The ROIS-PACS integration works seamlessly except when the images are not taken in-house, and patients come in with CDs, which take a few days to upload into the PACS, he notes.

The ROIS serves multiple hospitals: the Seattle Cancer Care Alliance; the Harborview Medical Center; the University of Washington Medical Center; and all nine of the University of Washington primary care physician network sites that can access it.
All of the facilities have access to the same PACS; but for radiation oncology, the portal images are stored on an Impac data server that’s not integrated with the PACS.

“It’s a separate system, not for diagnosis, but for validation of daily treatments,” Laramore explains.

Both Laramore and Brain note that their ROIS has a similar issue: there’s too much data to manage.

“In most cases, I don’t need all the information I’m getting on the images,” says Laramore. “What I want to do is use the images to validate that I’m treating the volume that I want. If I can do that validation without acquiring all these gigabytes of data, I’d be happy because I can’t store them. I’m never going to look at them. So we need to have some way of filtering the information so it gives the clinician the answer to the question that’s being posed.”

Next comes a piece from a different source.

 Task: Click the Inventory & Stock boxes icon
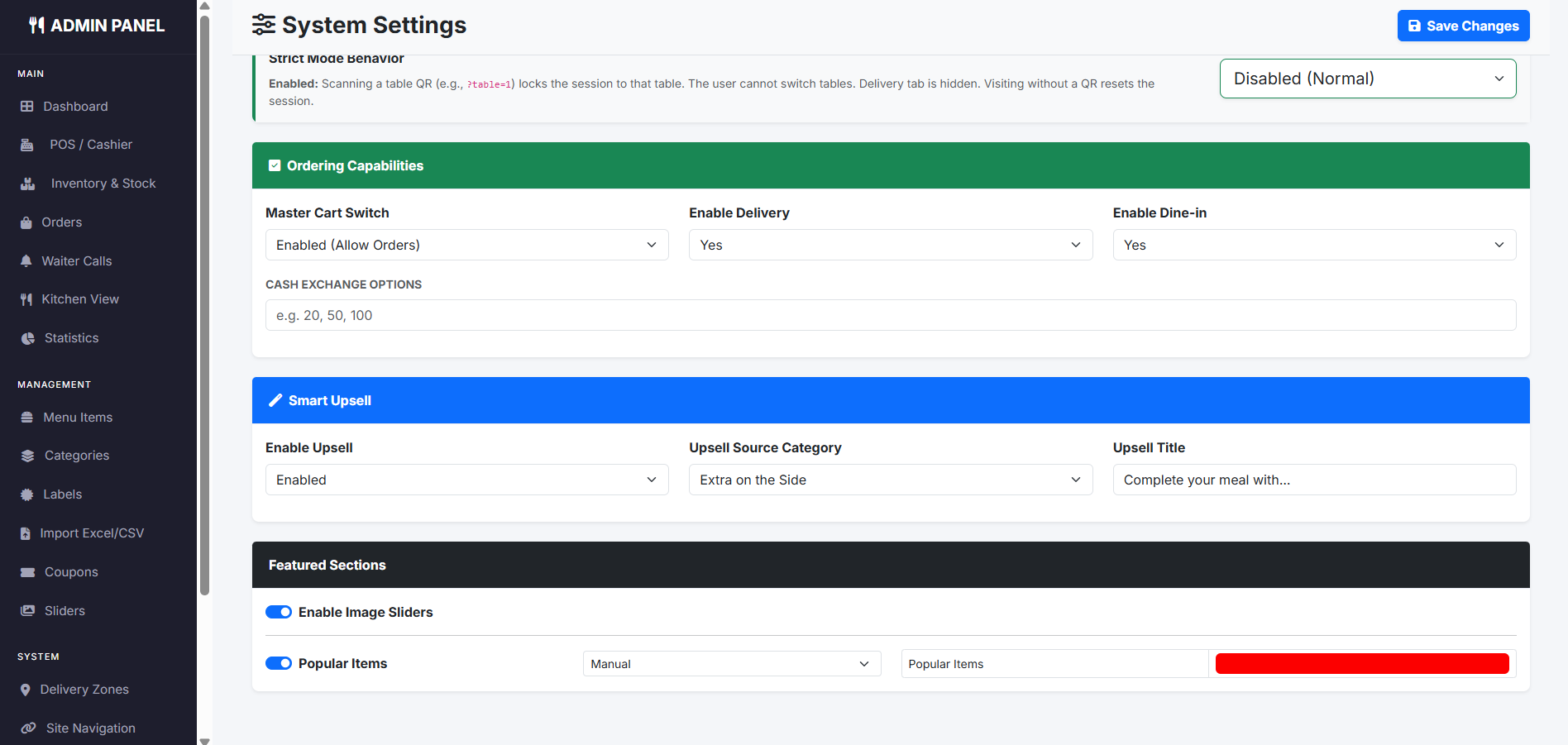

Observes Brain, “For me, as the IT guy, it means the image sets have become 10 times bigger, and the amount of information we’re having to store in our server is exploding, and you can’t throw any away because maybe the MD wants to look at it later.”

The most valuable commodity in a radiation therapy practice is the radiation oncologist’s time. As patient volume continues to increase, technology solutions such as a ROIS offer a department a tool for ensuring the efficient and effective allocation of their most precious resource.